Kolumne Press-Schlag: Gar nicht doofe ach so Doofe

"Erst hatten wir kein Glück. Dann kam auch noch das Pech dazu": Fußballer werden nur allzu gerne als Volltrottel vorgeführt. Meist geschieht dies zu Unrecht.

Kein Depp - zumindest, wenn es um Schach und Würfel geht: Lukas Podolski. Bild: reuters

Fußballer sind dumm, das ist ja bekannt. Der Lukas Podolski beispielsweise hat gesagt: "Fußball ist wie Schach, nur ohne Würfel." Das Zitat findet sich in so mancher Qualitätszeitung. Blöd nur, dass der Satz nicht von dem Kölner Stürmer stammt. Der Komiker Jan Böhmermann hat ihn ihm in den Mund gelegt.

In der Bereitschaft, das Zitat als O-Ton Podolskis zu glauben, offenbart sich eine Überheblichkeit der ach so gebildeten Schichten. Mit dem Spott über die doofen Fußballer wollen Bildungsbürger sich selbst erhöhen. Dem Trainer Gyula Lóránt wird der Satz nachgesagt: "Der Ball ist rund. Wäre er eckig, wäre er ja ein Würfel."

Ein gaga Satz, nicht wirklich dazu angetan, die Reputation des Mannes, der als Spieler zur ungarischen Wundermannschaft der fünfziger Jahre gehörte, zu heben. Doch auch dieses lustige Würfelzitat stammt von einem Witzbold: dem Satiriker Klaus Hansen, der es Lorant in den Mund geschoben hat.

Martin Krauss ist freier Autor der taz.

Als Klassiker gilt Horst Szymaniak. Von dem wird kolportiert, er habe in den fünfziger Jahren, als man ihm die Beteiligung an einer Tankstelle anbot, erwidert: "Ein Drittel? Nee, ich will mindestens ein Viertel!"

Was Szymaniaks darin angedeutete Geschäftsuntüchtigkeit angeht, muss man aber darauf verweisen, dass er zu den ersten deutschen Auslandsprofis zählte und 1964 mit Inter Mailand als erster Deutscher den Europapokal gewann. Auch wenn er im Finale auf der Bank saß, war das kein Karriereschritt, den einer unternimmt, der doch zu blöd ist, eine Tankstelle zu erwerben.

Schützenfest in Erkenschwick

Von Horst Szymaniak kursiert noch ein anderes Zitat. "Das kenne ich vom Schützenfest in Erkenschwick", soll er bei der WM 1958 zum schwedischen König über dessen Uniform gesagt haben. Der Schriftsteller Hans-Dieter Baroth hat diese Episode recherchiert.
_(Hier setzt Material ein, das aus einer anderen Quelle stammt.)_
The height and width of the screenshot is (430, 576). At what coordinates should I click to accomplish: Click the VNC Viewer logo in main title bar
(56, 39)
Heraus kam: Der Satz ist nie gefallen. Stattdessen hatte sich Szymaniak den Unmut des DFB zugezogen, weil er entgegen der Etikette dem König beim Handschlag in die Augen geschaut hatte. Vor Bundestrainer Sepp Herberger rechtfertigte Szymaniak seinen Mangel an Respekt so: "Kein Kniefall, auch nicht vor gekrönten Häuptern."

Was der angeblich so dumme Horst Szymaniak in Wirklichkeit getan hatte, war eine demokratische und republikanische Selbstverständlichkeit. Ganz nebenbei gesagt: eine, die die klügere und gebildetere deutsche Gesellschaft nicht hinbekommen hat - nicht nur 1958 nicht. "Erst hatten wir kein Glück. Dann kam auch noch das Pech dazu." Keine Anthologie mit dämlichen Fußballerzitaten kommt ohne Jürgen Wegmann aus.
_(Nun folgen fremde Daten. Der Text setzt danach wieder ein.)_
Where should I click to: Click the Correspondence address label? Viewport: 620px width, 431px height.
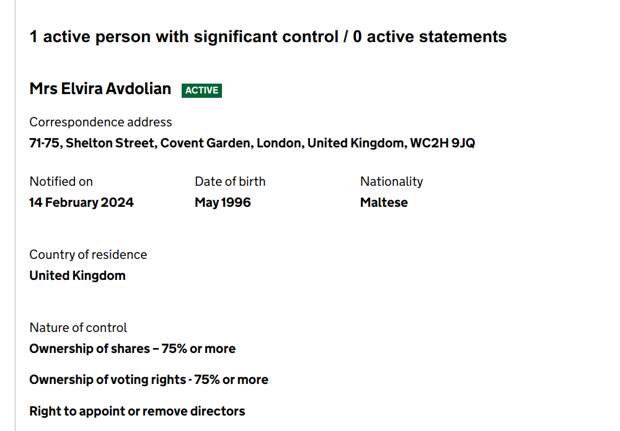pyautogui.click(x=101, y=122)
Wer ist dumm? Wer ist dümmer?

Dabei lohnt es sich, den Satz des früheren Bundesligastürmers einmal genau anzuschauen. Wegmann beschreibt zunächst eine neutrale Situation, die seine Mannschaft nicht zum Erfolg wenden kann: Das Glück (Tor) fehlt, dann kommt das Pech (Gegentor). Der vielfach verspottete Satz Wegmanns ist also eine etwas intelligentere Variante des Diktums des französischen Philosophen Jean-Paul Sartre: "Im Fußball verkompliziert sich alles durch das Vorhandensein der gegnerischen Mannschaft." Über Sartre lachen übrigens die Fußballer.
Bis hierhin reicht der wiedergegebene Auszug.